RARE EARTH ELEMENTS (REEs)Australian Government Needs to Go ack to Basics to Build an Australian Rare-Earths Industry

By David Uren

Published 9 March 2023

China has moved well beyond an aspiration to monopolize the production of rare earths. It aims for leadership in the production of the full range of goods making use of rare earths—from electric cars to wind turbines, MRI scanners, lasers and rocket motors.

Australia’s ability to make meaningful inroads into the downstream processing and manufacturing of critical minerals is hobbled by the downsizing of the country’s established metals processing industry over the past two decades.

The closure of plants, often under the pressure of Chinese competition, has reduced career opportunities in the technical fields that are needed to build and operate the highly complex processing and manufacturing technologies that many critical minerals require.

Perhaps a pivot moment was BHP’s 1999 decision to shut its Newcastle steel mill and associated rolling plan, concluding it could not compete with much larger and more modern mills in Japan and South Korea.

In 2004, BHP shut its Boodarie clinker plant designed to upgrade iron ore exports and built at a cost of $2.5 billion over the previous eight years. Rio Tinto shut its Hismelt plant, which used innovative technology to produce high-quality pig-iron in 2008, just three years after it had opened.
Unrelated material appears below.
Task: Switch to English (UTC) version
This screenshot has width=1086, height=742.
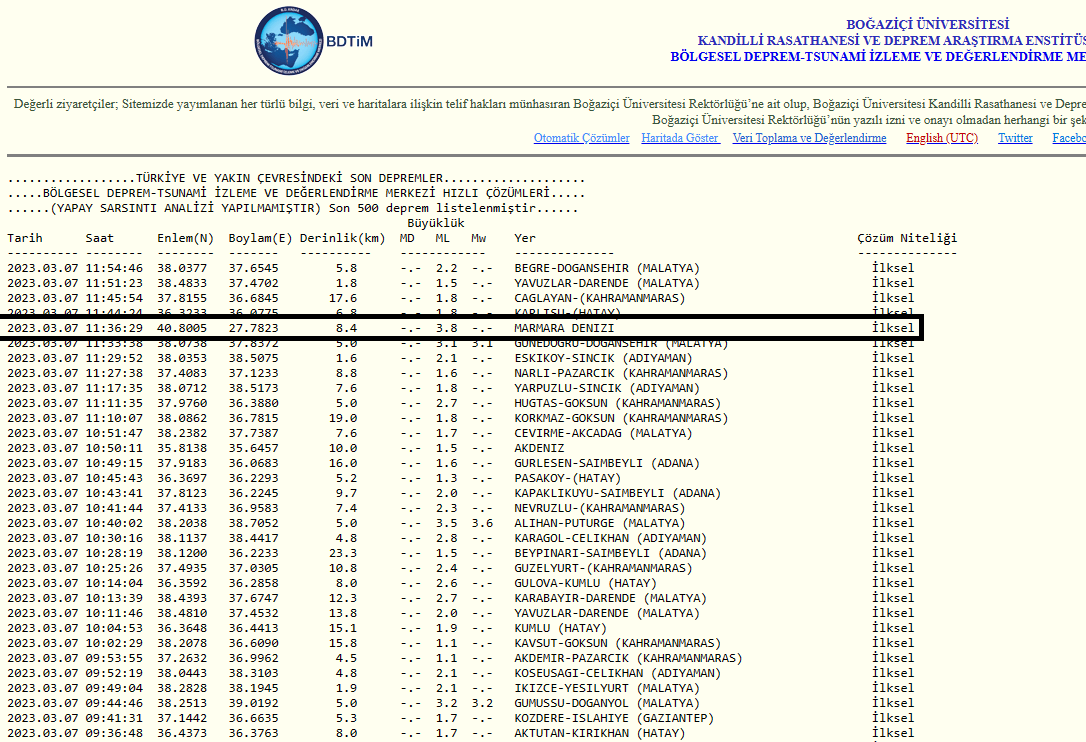Action: [x=942, y=138]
Bluescope, which purchased BHP’s major steel assets, shut Australia’s only tin mill at Port Kembla in 2006. In 2011, it shut one of its blast furnaces and coke ovens at Port Kembla along with its hot strip mill at Hastings in Western Port Bay. Australia can no longer manufacture stainless steel or tinplate.

The aluminum industry has also been contracting. Alcan closed its Kurri Kurri aluminum smelter in 2012 while Alcoa shut its Point Henry smelter at Geelong in 2014, along with rolling mills both there and at Yennora. Australia no longer has the capacity to manufacture flat aluminum products.

A number of the major metals processing plants that survive are relatively marginal operations, often battling the threat of closure. Australia’s remaining aluminum smelters at Portland in Victoria, Tomago in New South Wales, Boyne Island in Queensland and Bell Bay in Tasmania have all had to overcome challenges to their future over the past decade.

Glencore’s copper smelter at Mt Isa and copper refinery in Townsville both faced closure in 2020 but were given another three years of operation, which expires this year, after the Queensland government provided a subsidy.

The Ravensthorpe nickel processing plant in Western Australia and the Yabulu nickel refinery at Townsville have both battled closure, though Yabulu is expected to gain a new lease of life after being sold to a Swiss concern in December.